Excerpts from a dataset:
.....

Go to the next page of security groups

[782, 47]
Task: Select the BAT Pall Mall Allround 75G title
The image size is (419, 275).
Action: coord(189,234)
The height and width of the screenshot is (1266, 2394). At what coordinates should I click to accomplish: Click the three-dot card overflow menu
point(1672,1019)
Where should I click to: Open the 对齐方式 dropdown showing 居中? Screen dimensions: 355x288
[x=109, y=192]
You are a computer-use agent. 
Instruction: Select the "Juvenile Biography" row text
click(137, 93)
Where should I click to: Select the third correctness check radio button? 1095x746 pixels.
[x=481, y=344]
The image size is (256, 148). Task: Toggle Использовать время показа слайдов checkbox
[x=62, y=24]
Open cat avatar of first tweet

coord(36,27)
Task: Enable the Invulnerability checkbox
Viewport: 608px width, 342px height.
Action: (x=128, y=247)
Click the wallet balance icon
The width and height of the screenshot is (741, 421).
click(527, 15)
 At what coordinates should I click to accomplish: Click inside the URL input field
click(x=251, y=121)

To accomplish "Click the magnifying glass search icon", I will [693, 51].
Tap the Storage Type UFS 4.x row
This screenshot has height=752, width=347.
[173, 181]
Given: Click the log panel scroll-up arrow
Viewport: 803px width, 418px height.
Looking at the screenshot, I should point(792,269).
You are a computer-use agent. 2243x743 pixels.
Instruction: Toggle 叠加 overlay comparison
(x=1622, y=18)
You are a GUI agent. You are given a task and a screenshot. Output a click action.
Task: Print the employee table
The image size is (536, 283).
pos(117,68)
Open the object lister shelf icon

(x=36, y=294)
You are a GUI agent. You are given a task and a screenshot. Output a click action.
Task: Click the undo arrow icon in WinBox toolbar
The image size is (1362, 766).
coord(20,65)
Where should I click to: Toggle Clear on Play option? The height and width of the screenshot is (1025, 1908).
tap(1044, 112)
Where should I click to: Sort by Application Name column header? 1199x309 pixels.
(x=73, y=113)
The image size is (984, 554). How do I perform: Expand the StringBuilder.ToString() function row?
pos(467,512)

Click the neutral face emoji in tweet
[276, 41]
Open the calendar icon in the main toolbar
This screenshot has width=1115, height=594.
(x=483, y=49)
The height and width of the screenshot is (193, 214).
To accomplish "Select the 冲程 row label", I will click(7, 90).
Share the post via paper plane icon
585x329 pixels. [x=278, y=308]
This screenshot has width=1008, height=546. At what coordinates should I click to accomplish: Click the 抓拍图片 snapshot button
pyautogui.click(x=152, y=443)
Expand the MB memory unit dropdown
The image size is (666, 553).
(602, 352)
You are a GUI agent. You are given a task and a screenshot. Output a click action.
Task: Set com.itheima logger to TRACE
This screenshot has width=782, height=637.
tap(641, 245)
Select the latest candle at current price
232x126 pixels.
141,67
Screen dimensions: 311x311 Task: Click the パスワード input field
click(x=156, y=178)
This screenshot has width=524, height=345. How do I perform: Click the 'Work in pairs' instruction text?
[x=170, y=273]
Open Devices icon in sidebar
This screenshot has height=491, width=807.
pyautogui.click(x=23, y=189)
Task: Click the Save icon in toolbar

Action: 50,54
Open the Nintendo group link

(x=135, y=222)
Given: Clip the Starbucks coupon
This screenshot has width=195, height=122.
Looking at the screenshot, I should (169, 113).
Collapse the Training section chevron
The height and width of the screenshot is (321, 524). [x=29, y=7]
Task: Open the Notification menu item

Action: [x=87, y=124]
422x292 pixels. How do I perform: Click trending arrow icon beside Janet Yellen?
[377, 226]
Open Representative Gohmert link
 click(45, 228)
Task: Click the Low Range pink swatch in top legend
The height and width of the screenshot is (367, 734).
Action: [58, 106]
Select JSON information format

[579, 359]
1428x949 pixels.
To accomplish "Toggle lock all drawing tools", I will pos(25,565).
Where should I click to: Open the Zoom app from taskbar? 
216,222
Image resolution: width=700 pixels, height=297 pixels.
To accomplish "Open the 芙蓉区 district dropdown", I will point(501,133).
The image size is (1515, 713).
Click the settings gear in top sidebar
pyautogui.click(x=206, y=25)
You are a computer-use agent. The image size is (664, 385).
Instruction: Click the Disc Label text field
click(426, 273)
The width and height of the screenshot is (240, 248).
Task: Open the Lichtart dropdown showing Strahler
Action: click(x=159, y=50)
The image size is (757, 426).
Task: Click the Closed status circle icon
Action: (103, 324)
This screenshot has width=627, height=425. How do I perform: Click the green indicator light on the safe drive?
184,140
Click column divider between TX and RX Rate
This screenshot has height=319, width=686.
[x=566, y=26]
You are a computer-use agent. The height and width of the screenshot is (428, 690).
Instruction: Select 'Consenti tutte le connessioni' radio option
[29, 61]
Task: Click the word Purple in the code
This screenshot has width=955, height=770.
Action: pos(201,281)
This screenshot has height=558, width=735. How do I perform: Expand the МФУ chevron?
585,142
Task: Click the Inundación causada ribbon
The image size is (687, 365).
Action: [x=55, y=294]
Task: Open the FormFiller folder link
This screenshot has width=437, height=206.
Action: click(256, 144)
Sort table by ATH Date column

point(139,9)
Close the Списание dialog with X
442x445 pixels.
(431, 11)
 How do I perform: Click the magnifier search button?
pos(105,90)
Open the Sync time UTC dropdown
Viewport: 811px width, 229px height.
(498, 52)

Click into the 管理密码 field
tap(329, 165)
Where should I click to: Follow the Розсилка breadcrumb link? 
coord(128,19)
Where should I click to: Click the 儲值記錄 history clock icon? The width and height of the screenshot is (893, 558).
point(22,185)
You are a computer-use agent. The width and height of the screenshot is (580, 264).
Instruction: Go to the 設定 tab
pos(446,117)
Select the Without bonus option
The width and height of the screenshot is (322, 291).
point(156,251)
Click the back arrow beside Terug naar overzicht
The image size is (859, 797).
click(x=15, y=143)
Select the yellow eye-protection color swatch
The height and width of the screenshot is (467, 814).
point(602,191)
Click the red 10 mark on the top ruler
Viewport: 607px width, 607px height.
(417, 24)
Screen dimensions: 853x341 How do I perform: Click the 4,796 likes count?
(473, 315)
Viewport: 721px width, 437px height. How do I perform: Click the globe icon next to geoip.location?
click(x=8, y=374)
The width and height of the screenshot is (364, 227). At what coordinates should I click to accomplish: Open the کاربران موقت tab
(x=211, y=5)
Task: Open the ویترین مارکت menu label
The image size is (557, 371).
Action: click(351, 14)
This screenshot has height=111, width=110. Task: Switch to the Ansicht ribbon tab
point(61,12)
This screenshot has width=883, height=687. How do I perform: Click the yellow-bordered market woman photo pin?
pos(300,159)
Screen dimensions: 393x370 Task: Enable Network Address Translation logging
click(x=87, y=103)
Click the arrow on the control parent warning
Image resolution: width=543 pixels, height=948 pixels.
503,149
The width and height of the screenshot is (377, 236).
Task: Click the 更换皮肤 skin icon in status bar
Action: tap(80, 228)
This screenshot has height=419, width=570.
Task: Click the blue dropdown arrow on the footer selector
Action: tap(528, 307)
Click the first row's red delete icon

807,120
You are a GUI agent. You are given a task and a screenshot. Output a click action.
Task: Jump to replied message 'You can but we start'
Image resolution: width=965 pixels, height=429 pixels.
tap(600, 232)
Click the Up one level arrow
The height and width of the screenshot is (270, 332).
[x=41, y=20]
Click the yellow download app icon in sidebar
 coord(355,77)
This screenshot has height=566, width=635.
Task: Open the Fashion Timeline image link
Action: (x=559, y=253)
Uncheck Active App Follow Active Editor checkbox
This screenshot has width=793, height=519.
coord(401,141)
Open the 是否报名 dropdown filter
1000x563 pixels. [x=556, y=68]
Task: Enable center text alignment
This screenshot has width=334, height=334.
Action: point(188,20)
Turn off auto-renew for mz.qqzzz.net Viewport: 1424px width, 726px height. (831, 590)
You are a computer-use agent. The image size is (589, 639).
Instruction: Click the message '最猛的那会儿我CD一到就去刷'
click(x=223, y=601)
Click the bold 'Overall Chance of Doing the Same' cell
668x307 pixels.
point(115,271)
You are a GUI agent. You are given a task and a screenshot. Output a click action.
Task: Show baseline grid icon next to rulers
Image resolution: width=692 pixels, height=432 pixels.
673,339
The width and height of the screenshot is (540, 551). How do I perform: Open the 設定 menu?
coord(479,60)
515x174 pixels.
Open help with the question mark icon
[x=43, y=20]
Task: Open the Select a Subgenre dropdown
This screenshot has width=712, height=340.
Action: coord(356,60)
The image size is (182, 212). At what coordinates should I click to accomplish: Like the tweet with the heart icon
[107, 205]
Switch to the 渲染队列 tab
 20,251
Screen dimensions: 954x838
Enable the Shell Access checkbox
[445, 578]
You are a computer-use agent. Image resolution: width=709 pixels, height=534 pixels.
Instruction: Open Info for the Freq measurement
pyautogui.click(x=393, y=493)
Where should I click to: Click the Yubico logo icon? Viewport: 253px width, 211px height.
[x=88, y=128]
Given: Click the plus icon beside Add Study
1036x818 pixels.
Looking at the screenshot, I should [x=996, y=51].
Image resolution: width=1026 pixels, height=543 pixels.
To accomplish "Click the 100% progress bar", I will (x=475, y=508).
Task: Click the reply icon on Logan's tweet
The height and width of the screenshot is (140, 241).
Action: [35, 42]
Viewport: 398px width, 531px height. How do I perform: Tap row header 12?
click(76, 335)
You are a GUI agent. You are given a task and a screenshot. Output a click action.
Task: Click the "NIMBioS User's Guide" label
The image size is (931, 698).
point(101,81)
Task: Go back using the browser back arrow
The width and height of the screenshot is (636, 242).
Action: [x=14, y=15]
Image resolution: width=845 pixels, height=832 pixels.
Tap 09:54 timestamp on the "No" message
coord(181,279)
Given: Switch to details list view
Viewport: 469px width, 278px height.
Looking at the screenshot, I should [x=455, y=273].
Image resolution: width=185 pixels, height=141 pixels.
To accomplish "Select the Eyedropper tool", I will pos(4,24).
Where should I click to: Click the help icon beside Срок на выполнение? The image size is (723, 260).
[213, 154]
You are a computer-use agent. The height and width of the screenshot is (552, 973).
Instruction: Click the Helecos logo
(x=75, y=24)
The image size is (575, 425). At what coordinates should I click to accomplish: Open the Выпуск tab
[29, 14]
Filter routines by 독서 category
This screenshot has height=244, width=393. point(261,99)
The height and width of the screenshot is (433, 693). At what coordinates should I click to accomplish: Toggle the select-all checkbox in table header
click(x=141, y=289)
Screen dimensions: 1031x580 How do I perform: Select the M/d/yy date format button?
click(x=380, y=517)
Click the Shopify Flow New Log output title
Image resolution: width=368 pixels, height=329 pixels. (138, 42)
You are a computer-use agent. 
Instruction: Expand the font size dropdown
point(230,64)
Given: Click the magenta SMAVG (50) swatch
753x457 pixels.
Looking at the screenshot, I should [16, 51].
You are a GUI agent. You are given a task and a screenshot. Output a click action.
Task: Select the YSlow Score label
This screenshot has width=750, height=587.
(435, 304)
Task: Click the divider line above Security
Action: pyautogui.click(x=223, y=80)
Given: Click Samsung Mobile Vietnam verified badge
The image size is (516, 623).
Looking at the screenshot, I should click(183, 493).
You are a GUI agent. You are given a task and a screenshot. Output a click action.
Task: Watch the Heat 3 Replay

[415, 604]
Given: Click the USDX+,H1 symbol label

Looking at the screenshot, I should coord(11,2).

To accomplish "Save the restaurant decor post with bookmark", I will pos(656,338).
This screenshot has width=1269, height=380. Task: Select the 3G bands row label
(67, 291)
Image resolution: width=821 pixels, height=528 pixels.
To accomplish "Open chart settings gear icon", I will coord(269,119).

.....

_WHAT THE TASK REQUIRES_
The answer is each line from the entries above in which the word "swatch" occurs.

_SOLUTION TO THIS PROBLEM_
Task: Click the Low Range pink swatch in top legend
Select the yellow eye-protection color swatch
Given: Click the magenta SMAVG (50) swatch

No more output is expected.